With scandals and corruption breaking all around him, the president attended a $34,000-a-plate Democratic Party fundraiser in New York City Monday night and while there revealed that he wants an America in constant crisis. Why? Because he believes that would make the country more docile and compliant.
"More than anything," he told supporters including Justin Timberlake and Tommy Hilfiger, "what I will be striving for over the next 3-1/2 years is to see if that spirit we saw in Boston and West, Texas, if we can institutionalize that. If we can create a framework where everybody's working together and moving this country forward."
People tend to look for answers when a crisis hits. Their desperation often clouds their judgment. They want someone to do something, anything.
Demagogues know this. It's why Rahm Emanuel and Hillary Clinton, both high-ranking administration officials during Obama's first term, live by the tenet that politicians should never squander a good crisis.
"You never want a serious crisis to go to waste," Emanuel said in 2008 as President-Elect Obama's chief of staff. "And what I mean by that is an opportunity to do things you think you could not do before."
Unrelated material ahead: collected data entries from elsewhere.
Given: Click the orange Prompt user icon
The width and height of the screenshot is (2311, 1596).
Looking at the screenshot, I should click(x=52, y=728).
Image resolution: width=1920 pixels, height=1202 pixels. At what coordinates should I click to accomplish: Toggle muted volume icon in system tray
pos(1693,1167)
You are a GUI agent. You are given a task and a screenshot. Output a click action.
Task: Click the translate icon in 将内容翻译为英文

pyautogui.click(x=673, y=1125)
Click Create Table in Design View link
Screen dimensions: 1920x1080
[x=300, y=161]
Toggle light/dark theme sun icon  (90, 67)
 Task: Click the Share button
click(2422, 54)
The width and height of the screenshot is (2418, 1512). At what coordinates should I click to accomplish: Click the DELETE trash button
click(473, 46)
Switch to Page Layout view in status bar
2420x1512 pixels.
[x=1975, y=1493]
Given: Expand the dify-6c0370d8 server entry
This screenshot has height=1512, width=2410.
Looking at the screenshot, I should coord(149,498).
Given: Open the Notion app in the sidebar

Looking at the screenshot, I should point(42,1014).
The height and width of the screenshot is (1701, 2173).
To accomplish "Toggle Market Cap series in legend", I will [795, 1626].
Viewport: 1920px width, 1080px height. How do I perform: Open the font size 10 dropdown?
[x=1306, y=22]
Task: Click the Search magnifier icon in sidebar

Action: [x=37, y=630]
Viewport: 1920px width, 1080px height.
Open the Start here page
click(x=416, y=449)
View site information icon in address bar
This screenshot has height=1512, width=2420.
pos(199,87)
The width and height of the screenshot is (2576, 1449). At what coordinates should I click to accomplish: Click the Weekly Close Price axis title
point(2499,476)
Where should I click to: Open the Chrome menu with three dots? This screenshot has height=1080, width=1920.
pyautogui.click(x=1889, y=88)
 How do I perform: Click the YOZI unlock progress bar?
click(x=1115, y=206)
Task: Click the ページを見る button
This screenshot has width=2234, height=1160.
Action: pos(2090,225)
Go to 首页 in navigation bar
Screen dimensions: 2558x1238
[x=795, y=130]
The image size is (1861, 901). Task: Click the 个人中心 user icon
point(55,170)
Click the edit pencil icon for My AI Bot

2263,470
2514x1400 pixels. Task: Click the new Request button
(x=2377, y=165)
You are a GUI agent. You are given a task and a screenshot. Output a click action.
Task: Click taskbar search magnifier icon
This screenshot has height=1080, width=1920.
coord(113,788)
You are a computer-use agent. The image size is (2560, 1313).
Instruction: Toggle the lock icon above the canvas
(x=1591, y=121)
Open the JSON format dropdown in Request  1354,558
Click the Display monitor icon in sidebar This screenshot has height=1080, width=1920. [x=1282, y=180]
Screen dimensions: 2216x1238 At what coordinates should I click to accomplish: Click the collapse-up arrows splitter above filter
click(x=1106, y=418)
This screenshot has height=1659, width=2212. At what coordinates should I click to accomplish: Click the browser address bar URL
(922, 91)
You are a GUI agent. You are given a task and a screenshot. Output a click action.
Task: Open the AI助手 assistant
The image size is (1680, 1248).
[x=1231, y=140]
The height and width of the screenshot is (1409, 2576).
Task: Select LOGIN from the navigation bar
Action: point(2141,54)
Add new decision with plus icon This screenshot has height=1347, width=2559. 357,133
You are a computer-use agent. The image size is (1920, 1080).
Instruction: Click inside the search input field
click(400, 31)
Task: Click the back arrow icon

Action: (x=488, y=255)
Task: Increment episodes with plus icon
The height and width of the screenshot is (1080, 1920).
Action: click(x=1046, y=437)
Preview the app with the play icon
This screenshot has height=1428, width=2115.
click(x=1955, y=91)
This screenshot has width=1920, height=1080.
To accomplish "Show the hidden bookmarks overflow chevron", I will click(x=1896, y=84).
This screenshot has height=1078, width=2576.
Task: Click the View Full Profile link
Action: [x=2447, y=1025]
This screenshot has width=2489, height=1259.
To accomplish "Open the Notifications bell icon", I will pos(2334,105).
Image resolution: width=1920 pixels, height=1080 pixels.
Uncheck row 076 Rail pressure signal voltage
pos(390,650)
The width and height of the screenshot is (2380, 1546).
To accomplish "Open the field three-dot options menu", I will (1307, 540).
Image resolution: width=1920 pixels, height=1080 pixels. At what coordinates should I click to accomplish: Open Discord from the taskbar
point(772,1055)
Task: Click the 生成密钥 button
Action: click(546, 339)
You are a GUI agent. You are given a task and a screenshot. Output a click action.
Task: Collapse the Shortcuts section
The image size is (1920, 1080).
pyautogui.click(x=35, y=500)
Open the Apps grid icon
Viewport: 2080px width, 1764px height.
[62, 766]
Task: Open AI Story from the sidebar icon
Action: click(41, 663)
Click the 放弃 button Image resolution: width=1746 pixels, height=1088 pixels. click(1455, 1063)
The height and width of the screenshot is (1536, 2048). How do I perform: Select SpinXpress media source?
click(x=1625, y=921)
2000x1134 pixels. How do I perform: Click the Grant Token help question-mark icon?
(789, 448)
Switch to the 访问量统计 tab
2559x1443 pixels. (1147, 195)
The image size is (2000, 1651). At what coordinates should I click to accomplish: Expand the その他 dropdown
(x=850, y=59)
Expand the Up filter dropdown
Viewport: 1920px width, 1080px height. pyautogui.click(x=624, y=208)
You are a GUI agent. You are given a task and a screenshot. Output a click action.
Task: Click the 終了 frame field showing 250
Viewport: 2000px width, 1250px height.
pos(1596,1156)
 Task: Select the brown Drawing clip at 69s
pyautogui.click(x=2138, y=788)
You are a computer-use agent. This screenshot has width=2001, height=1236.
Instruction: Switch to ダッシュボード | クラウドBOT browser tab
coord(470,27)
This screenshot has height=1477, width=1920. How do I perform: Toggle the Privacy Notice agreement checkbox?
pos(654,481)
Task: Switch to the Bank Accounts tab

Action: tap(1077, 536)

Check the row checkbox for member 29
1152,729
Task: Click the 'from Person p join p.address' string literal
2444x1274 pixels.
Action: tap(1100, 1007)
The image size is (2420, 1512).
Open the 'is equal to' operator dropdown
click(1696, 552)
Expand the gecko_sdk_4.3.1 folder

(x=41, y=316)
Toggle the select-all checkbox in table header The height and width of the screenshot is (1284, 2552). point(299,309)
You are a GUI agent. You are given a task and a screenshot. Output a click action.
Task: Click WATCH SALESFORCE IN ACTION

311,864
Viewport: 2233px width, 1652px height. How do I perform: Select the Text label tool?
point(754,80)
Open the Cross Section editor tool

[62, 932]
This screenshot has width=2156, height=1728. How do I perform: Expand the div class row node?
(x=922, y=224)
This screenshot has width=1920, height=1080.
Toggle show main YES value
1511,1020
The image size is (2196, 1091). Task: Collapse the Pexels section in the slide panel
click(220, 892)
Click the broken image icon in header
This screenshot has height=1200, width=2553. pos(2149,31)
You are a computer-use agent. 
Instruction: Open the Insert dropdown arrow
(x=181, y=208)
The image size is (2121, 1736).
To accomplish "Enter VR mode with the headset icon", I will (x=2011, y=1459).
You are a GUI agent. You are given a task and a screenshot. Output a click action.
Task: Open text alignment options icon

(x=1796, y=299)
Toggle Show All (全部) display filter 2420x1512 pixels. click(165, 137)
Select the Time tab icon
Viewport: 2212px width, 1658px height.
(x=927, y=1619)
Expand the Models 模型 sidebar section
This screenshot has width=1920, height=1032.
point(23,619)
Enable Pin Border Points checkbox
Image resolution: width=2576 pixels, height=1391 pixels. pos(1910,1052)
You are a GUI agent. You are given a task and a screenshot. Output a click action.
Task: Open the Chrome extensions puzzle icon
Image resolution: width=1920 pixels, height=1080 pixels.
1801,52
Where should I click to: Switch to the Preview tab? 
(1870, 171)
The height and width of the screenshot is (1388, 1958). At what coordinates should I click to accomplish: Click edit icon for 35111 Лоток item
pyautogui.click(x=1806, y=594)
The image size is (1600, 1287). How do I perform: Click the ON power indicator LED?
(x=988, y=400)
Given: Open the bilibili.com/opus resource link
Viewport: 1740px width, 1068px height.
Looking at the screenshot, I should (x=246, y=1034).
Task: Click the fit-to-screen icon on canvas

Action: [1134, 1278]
A few months later, Secretary of State Clinton advised the European Parliament to "Never waste a good crisis. ... Don't waste it when it can have a very positive impact on climate change and energy security."
In other words, take advantage of human fears. Use tragedy to push through policies that a clear-thinking people would reject.
This is what Obama is yearning for — a "spirit" of acquiescence, a submissiveness that just wants whatever the crisis is to go away. Except that in Obama's perfect world, the crises would never end.
More Bostons, please. And another factory explosion. How about a few more school shootings? And please, please, please let someone who can be tarred as a right-wing nut commit the most vile sort of mayhem — preferably during a hurricane that can be blamed on man's carbon dioxide emissions.
Then it's on to the next disaster and a plan to ensure there is never another. Invariably it will be a plan that increases government's interventions into private affairs.
It is said that good leaders — in the military, in the private sector, even in government — know there is opportunity in crisis. But how many of these good leaders are devotees of the Cloward-Piven strategy, as Obama must be?
And how many know that Cloward-Piven encourages the orchestration of crises to force political changes that yield more government — and more power to those who hold government authority?
This is the sort of depraved thinking that has influenced Obama. It's also the sort of thinking that could bring down this country. Voters should have been paying closer attention when Obama promised he would fundamentally transform America.